Analyse

Achtsamkeitsstudie 2017: Kommen unsere Kinder zu kurz?

Eine aktuelle Untersuchung zeigt: ast jedes dritte Kind und jeder fünfte Jugendliche fühlen sich von ihren Eltern nicht beachtet.

Die aktuelle Studie „Achtsamkeit in Deutschland: Kommen unsere Kinder zu kurz?“ wurde von der Universität Bielefeld im Auftrag der Bepanthen-Kinderförderung durchgeführt. Prof. Dr. Holger Ziegler, Sozialpädagoge und Studienleiter, hat untersucht, wie die Achtsamkeit der Eltern von Kindern (6 bis 11 Jahre) und Jugendlichen (12 bis 16 Jahre) empfunden wird und welche Auswirkungen das Fehlen von Beachtung haben kann. Das Ergebnis: Fast jedes dritte Kind (31 Prozent) und jeder fünfte Jugendliche (17 Prozent) fühlen sich von ihren Eltern nicht beachtet. Das sind insgesamt 1,9 Millionen Kinder und Jugendliche in Deutschland. Mit gravierenden Folgen: Nicht beachtete Kinder und Jugendliche weisen Defizite in ihrem Selbstbewusstsein, Vertrauen, ihrer Lebenszufriedenheit und Empathiefähigkeit auf. Prof. Dr. Holger Ziegler: „(…) nicht vorhandene Achtsamkeit ist für die Entwicklung von Kindern so gravierend wie ein Leben in Armut.“

Die Studie zeigt jedoch auch: Achtsamkeit gegenüber Kindern wird unabhängig vom sozioökonomischen Status, der Familienkonstellation und vom Migrationshintergrund gelebt. Die Achtsamkeitsunterschiede zeigen sich im Alltäglichen. Eine Nachfrage, wie der Tag war, gemeinsame Unternehmungen und Zuneigungsbekundungen wie „Ich hab dich lieb“ zeigen die für Kinder so wichtige Aufmerksamkeit und Zuwendung. Dies scheint aber nicht überall die Regel zu sein, denn mehr als zwei Drittel (71 Prozent) der empfunden unbeachteten Kinder stimmen der Frage, ob ihre Eltern sich gerne mit ihnen beschäftigen, nicht zu.
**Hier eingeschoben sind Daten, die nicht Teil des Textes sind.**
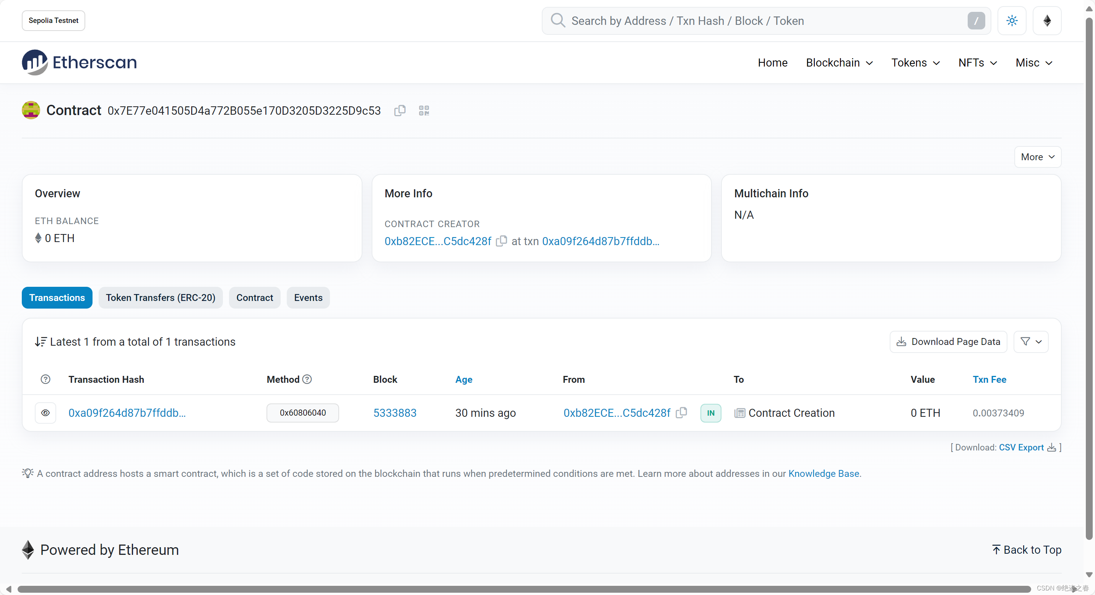Click the QR code icon next to contract address

[423, 111]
Die Befragung zeigt auch die besondere Eigenschaft der Familie, Geborgenheit zu schenken, was die meisten der beachteten Kinder bestätigen: Nur 2 Prozent äußern diesen Mangel. Dagegen ist es bei den nicht beachteten Kindern fast ein Fünftel (19 Prozent), dem ein Gefühl von Geborgenheit fehlt. Bei den Jugendlichen geht die Schere noch weiter auseinander: 11 Prozent der beachteten und fast die Hälfte (46 Prozent) der nicht beachteten Jugendlichen empfinden keine Geborgenheit bei ihren Eltern.